Format Extensions What's extracted
CSV .csv, .csv.gz, .csv.bz2, .csv.xz Column names, inferred types, optional row count
TSV .tsv, .tsv.gz, .tsv.bz2, .tsv.xz Column names, inferred types, optional row count
FHIR .ndjson, .ndjson.gz, .json, .json.gz Resource types, field names and types per resource
JSON / JSONL .json, .json.gz, .jsonl, .jsonl.gz Schema inferred from a sample of records
WFDB .hea Signal names, sampling frequency, duration, number of signals
Parquet .parquet Arrow schema, column names and types, row count
Images .jpg, .jpeg, .png, .gif, .bmp, .webp, .ico, .tiff, .tif Dimensions, color mode, encoding format

CSV and TSV

CSV and TSV files are read with PyArrow's streaming reader — memory is constant regardless of file size. Type inference runs in two passes: an initial sweep, then per-column promotion when the first pass hits a type conflict.
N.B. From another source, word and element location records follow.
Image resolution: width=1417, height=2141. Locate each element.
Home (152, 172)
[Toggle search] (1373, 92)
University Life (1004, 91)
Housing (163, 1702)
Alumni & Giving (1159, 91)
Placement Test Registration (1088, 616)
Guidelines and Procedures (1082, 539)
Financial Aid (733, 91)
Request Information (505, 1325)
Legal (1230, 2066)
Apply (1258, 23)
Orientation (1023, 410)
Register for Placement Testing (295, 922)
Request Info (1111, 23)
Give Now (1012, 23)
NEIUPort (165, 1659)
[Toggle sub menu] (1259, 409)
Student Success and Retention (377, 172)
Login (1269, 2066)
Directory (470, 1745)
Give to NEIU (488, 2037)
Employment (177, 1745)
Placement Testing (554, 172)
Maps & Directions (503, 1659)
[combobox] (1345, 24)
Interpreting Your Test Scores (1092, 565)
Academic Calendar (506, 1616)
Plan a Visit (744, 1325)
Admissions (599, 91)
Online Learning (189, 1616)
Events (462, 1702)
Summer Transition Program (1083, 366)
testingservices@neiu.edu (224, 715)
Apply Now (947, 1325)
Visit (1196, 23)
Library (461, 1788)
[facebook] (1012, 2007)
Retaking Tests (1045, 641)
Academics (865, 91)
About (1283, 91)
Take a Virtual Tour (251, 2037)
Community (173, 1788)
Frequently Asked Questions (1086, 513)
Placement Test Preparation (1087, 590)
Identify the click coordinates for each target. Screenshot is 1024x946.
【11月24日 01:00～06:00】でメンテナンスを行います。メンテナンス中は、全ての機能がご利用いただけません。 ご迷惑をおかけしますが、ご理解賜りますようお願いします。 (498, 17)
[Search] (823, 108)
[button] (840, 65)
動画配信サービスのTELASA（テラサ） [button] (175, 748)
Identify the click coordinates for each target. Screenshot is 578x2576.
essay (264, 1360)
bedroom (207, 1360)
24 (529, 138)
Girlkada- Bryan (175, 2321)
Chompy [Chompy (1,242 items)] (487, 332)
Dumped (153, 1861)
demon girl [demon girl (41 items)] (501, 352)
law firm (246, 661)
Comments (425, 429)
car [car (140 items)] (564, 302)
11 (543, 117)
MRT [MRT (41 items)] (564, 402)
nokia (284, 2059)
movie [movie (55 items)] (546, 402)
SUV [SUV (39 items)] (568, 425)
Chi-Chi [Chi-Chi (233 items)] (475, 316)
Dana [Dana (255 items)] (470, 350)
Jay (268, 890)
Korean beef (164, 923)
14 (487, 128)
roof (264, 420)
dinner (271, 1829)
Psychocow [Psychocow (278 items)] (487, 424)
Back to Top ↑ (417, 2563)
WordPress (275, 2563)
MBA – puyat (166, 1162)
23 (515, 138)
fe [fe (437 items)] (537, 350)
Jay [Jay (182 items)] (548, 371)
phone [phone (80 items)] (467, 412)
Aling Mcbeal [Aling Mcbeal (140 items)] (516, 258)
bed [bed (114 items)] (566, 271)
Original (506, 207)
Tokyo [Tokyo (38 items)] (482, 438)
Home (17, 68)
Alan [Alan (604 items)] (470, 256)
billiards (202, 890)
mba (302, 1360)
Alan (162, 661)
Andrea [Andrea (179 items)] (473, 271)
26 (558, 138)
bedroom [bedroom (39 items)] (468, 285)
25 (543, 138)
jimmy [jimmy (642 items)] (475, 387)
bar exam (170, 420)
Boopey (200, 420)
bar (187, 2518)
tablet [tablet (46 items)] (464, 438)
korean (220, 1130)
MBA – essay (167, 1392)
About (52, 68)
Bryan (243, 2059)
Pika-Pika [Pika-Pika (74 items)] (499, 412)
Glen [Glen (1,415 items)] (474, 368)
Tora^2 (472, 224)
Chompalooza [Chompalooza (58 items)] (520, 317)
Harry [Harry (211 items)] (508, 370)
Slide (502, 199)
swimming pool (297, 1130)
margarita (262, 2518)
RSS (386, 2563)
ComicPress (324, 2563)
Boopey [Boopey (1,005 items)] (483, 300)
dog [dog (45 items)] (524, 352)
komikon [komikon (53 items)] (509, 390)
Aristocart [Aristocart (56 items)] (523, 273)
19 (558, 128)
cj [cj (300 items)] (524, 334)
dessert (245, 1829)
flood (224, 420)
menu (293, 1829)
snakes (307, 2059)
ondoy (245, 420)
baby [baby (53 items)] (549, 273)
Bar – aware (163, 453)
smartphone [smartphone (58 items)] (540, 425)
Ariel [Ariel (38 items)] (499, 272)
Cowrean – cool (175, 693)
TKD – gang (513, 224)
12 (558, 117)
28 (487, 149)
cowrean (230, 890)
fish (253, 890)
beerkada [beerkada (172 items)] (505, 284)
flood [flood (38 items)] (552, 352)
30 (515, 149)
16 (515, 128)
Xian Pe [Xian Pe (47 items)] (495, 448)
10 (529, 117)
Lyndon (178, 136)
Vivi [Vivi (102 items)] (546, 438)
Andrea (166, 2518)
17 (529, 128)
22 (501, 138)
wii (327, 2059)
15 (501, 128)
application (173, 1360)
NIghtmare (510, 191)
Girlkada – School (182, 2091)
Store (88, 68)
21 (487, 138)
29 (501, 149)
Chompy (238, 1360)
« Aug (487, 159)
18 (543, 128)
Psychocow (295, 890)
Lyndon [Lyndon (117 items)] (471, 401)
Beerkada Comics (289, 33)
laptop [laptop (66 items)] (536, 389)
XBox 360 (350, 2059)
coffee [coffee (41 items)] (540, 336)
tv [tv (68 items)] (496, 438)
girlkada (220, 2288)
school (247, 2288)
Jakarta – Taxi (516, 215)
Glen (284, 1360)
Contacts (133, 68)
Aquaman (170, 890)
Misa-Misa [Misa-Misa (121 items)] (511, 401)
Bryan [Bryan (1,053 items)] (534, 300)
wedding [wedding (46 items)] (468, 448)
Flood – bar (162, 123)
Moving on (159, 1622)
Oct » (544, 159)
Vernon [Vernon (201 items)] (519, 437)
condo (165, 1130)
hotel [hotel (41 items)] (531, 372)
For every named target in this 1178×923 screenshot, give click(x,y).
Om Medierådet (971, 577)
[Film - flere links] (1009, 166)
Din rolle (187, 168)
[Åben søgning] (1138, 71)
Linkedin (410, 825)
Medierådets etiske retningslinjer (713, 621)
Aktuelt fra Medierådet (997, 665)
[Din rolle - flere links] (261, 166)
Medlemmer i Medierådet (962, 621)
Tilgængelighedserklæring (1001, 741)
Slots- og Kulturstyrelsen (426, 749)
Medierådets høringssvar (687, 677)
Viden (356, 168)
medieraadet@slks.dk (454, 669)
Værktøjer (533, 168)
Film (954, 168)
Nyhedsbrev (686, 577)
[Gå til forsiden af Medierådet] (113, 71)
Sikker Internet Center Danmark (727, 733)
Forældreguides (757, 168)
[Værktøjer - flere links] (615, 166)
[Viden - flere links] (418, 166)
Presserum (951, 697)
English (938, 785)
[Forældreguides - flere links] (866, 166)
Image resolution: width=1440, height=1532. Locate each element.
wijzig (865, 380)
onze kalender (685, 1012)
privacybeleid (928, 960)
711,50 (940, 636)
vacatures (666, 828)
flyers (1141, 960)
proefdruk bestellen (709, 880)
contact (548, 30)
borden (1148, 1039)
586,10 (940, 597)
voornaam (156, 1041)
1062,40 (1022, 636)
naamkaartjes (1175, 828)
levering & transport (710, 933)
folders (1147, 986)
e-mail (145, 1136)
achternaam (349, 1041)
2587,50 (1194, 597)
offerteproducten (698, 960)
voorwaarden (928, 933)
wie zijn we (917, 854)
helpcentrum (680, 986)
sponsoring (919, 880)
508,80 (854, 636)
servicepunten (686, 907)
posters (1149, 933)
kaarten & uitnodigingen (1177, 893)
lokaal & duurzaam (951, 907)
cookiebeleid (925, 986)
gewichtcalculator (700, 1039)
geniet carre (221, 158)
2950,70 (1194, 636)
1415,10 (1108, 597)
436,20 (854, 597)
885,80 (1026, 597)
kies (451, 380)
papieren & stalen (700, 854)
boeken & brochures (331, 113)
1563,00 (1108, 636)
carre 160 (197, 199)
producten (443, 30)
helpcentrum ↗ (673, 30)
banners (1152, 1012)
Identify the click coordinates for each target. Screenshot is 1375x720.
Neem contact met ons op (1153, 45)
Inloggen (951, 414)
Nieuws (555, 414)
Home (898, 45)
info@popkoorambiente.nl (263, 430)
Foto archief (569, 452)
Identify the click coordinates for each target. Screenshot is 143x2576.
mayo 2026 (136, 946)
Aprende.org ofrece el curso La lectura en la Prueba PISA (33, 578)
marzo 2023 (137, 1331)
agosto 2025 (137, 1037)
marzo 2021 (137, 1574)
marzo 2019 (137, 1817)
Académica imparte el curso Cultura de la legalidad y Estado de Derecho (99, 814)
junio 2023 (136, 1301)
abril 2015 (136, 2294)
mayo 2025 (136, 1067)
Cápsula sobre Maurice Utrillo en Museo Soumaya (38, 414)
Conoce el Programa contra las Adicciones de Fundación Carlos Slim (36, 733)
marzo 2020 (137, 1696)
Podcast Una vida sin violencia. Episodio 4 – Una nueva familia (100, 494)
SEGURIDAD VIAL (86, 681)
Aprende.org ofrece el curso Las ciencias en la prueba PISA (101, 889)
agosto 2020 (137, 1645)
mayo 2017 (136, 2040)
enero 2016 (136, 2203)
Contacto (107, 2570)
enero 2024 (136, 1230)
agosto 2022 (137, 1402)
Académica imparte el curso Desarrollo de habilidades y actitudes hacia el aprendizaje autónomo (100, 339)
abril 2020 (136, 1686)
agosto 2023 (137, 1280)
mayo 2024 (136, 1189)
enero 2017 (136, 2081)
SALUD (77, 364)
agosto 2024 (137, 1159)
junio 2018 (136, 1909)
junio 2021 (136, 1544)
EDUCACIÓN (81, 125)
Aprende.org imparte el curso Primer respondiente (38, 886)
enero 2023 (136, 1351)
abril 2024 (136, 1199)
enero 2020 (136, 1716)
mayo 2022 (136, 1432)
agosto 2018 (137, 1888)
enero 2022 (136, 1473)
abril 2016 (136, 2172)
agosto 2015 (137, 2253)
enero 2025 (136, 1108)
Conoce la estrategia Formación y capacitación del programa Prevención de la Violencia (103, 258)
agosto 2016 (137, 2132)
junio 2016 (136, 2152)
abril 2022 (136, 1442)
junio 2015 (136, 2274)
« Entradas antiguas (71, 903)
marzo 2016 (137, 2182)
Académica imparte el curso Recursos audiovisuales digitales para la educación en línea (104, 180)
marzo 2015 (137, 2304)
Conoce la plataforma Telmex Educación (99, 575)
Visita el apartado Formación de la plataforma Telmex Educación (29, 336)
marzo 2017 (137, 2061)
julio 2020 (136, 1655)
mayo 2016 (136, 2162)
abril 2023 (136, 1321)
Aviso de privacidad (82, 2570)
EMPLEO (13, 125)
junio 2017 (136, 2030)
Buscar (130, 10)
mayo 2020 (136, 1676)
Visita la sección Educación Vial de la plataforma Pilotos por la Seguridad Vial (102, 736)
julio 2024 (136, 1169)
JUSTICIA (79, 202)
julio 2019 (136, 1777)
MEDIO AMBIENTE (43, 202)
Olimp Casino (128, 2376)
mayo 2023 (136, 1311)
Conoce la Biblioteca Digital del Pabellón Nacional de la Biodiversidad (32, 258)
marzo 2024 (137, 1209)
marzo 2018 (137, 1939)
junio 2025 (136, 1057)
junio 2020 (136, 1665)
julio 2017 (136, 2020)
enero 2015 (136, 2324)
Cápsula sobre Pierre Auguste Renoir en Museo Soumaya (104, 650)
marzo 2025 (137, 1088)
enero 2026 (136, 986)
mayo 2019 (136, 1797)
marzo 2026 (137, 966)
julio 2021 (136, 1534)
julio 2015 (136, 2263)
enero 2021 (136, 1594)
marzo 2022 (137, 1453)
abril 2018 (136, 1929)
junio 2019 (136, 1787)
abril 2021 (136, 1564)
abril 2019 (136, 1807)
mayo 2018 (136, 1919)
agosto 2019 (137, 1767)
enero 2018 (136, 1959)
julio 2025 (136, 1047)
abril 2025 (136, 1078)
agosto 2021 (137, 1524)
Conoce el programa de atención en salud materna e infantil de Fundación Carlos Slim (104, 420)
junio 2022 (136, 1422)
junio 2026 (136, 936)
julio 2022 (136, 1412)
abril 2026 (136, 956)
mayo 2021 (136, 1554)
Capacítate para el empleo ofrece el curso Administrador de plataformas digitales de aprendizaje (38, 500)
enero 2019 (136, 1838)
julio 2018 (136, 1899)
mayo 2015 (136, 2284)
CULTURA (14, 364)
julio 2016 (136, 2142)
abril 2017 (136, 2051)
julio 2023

Row counts are omitted by default for speed. Pass --count-csv-rows to do a full scan for exact counts (slow on large datasets).

Compressed variants (.gz, .bz2, .xz) are handled transparently.

FHIR (.ndjson, .json Bundle)

Two FHIR serialization formats are supported:

  • NDJSON bulk export (.ndjson, .ndjson.gz): one resource per line, all of the same resourceType. Produced by FHIR Bulk Data servers.
  • JSON Bundle (.json, .json.gz): a FHIR Bundle whose entry[] may contain mixed resource types.

Field names and types are inferred from a sample of resources. OperationOutcome resources (error markers) are skipped.

Note

FHIR .json files are detected by content — the handler looks for "resourceType": "<UpperCase…" before accepting. Plain JSON files that happen to use .json are handled by the JSON handler instead.

JSON and JSONL

  • JSON (.json, .json.gz): an array of objects (one object per record) or a single object (treated as one record).
  • JSONL (.jsonl, .jsonl.gz): newline-delimited JSON, one object per line.

Schema is inferred from a sample of records. FHIR .json files are excluded — they go to the FHIR handler.

Parquet

Schema is read from Parquet metadata only — the file data is never loaded. Partitioned datasets (a directory containing two or more .parquet files) are grouped into a single logical cr:FileSet and cr:RecordSet.

WFDB

WFDB (WaveForm DataBase) is the standard physiological signal format on PhysioNet. The handler reads the .hea header file and records signal channel names, sampling frequency, number of samples, and duration. Associated .dat binary files are listed as related files.

Images

Standard images are read with Pillow. Multi-band or scientific TIFFs fall back to tifffile. All images in a dataset are grouped into one cr:FileSet with a single summary cr:RecordSet covering width, height, color mode, and encoding format.

Hidden files and directories

Files inside hidden directories (any path component starting with .) are always skipped. Use --include and --exclude glob patterns to further control which files are processed.